Он был вполне взрослым человеком в ту пору, когда мне посчастливилось познакомиться с ним, но, как у всех очень хороших людей, в нем сохранилось что-то мальчишеское, какая-то совершенно детская склонность к играм, способность играть всерьез.

Поводом для игр, в которые он часто вовлекал окружающих, могло быть что угодно — недавно прочитанное стихотворение, новый знакомый, впечатления от поездки. Мне помнится, как однажды, прочтя в каком-то стихотворении о любви строчку: «Месяц ходил, звеня…», где речь шла о луне, а никак не о календарном месяце и звон был чисто метафорический, Ильф с интонацией комического ужаса принялся повторять эту строчку, комментируя ее следующим образом: «Вы подумайте! Целый месяц человек ходит звеня. А еще говорят, что в наше время разучились любить!»

Была такая игра. Называлась фамилия какого-либо деятеля искусства, и после короткого раздумья выкрикивалась цифра. Недоумевающему собеседнику, еще не осведомленному о смысле происходящего, Ильф сообщал, что речь идет о том, сколько советская власть переплатила названному деятелю за его создания. Увы, цифры были неизменно высокими.
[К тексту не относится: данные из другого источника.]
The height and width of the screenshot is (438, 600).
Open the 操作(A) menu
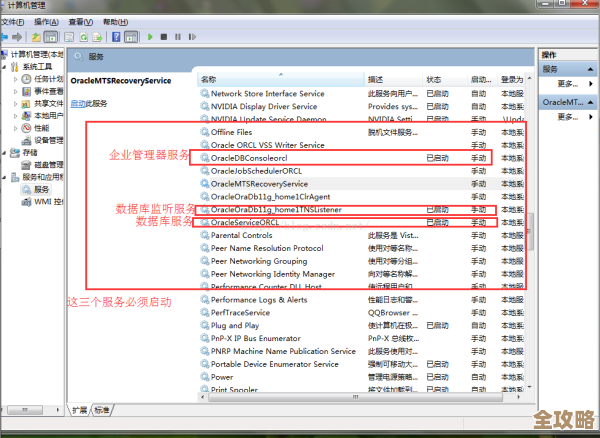[46, 21]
Особенно, помнится мне, доставалось в этой игре кинорежиссерам.

Материалом для множества шуток послужило Ильфу открытие в Москве диетического магазина. Заметка в записной книжке о колбасе для идиотов и прочем — только часть целого града забавных выдумок о возможных для этого магазина товарах специального назначения.

Очень смешно рассказывал Ильф об одном из первых московских кинофестивалей, где ему довелось присутствовать, и между прочим о встрече, которая у него там произошла.
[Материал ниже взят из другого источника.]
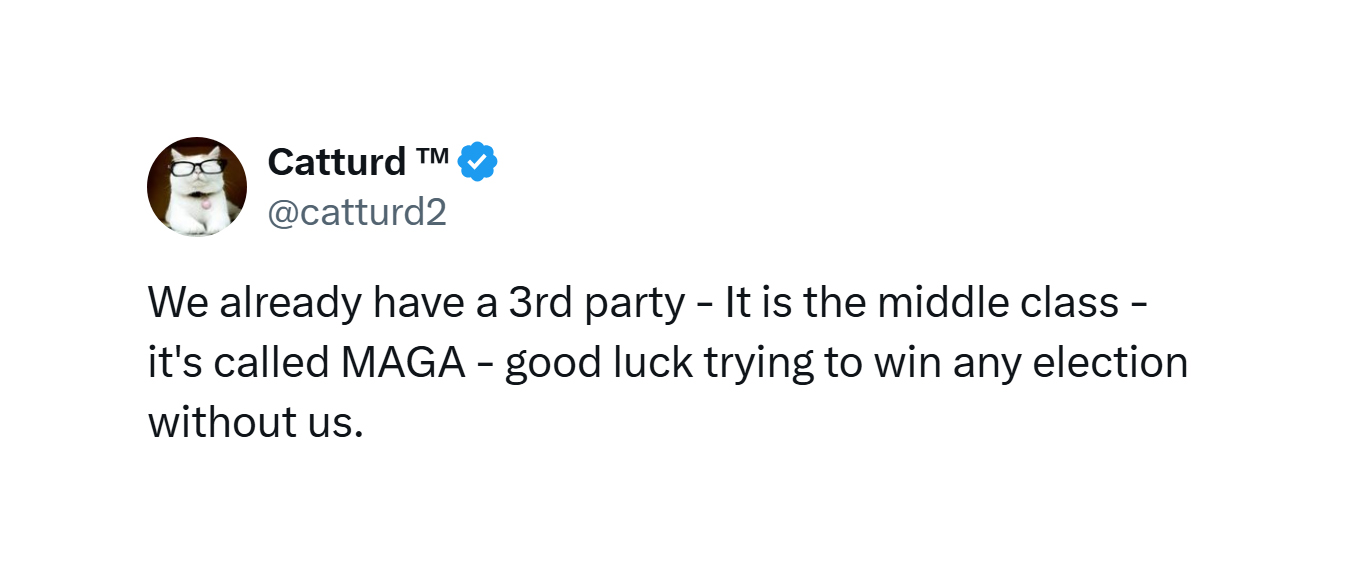Click the phrase '3rd party' in tweet
Viewport: 1348px width, 577px height.
pyautogui.click(x=596, y=304)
Случилось так, что его место на всех просмотрах оказалось по соседству с местом одного из рапповских критиков, воззрения коего были всем нам хорошо известны и чрезвычайно далеки от ильфовских.

— Вы только подумайте, — удивлялся Ильф, — он все время смеялся там же, где я, сочувствовал тем же героям, что и я. Однажды мы с ним разговорились, и оказалось, что ему нравятся те же фильмы, что и мне… А сегодня я прочел его статью и не знал, что и подумать. У него там написано все наоборот! Неужели он все это время врал? Врал — смеясь, врал — плача, врал — восторгаясь, врал — негодуя? Вы что-нибудь понимаете?
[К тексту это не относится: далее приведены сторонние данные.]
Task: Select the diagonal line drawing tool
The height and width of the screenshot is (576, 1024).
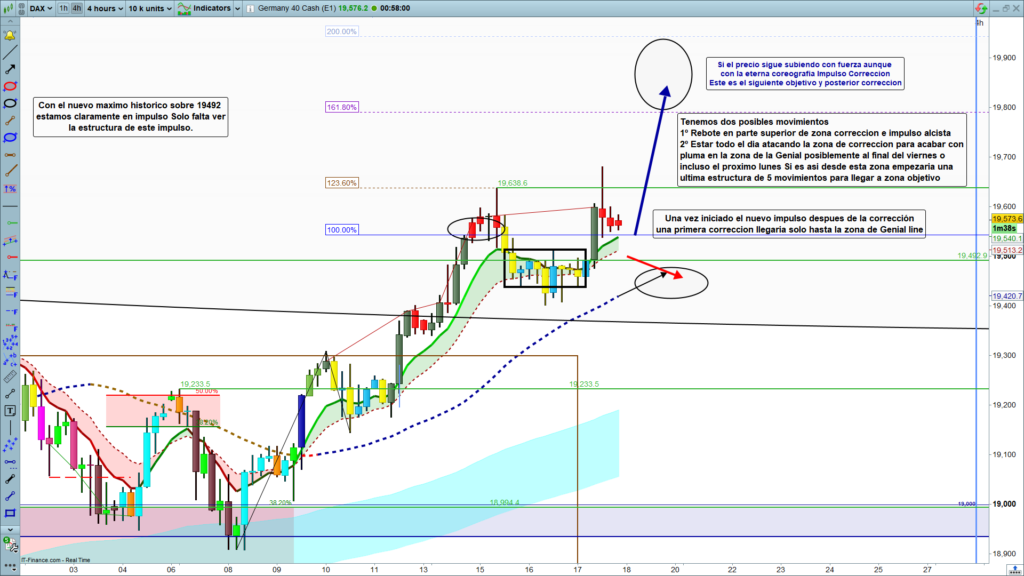Action: [x=10, y=51]
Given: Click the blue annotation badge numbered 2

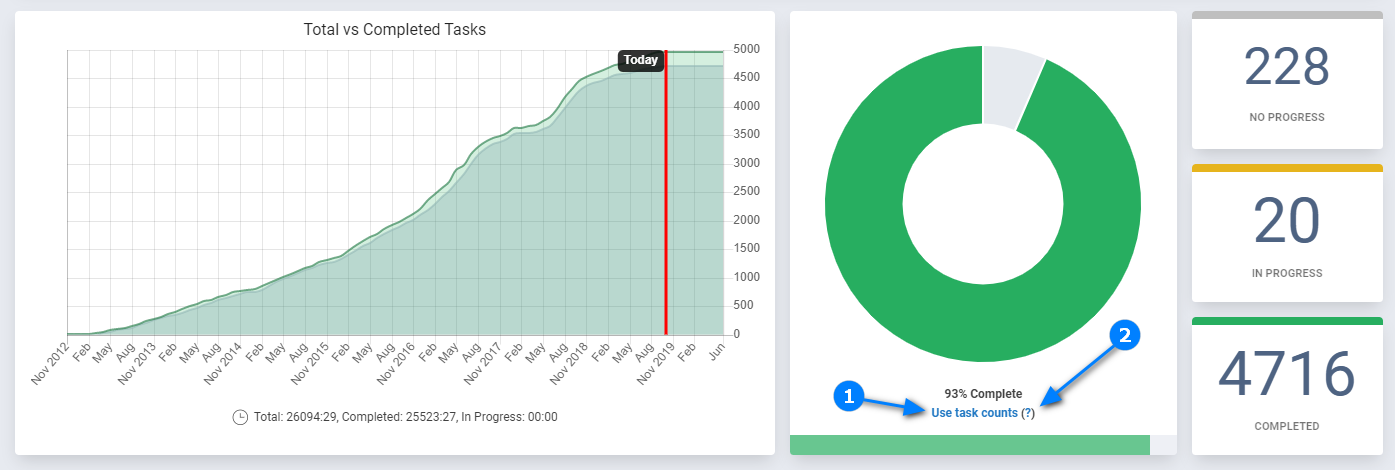Looking at the screenshot, I should (1125, 336).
Я понимал, но Ильфу мои объяснения не требовались. Он и сам отлично разбирался в природе явления, с которым столкнулся. Но вот отнесся он к своему недавнему «единомышленнику» несколько неожиданно.

— Мне его очень жаль, — промолвил он, вдруг погрустнев. — Вы думаете, это легко — быть совладельцем литературной фирмы и торговать своими читательскими и зрительскими пристрастиями? Вы себе представляете, как этому человечишке хочется написать о том, что он действительно думает, и насколько хлеще он бы написал свое сочинение, ежели бы ему это разрешили компаньоны по группе? Вот то-то! А вы смеетесь. — И, посмотрев на мое серьезное лицо, Ильф весело рассмеялся.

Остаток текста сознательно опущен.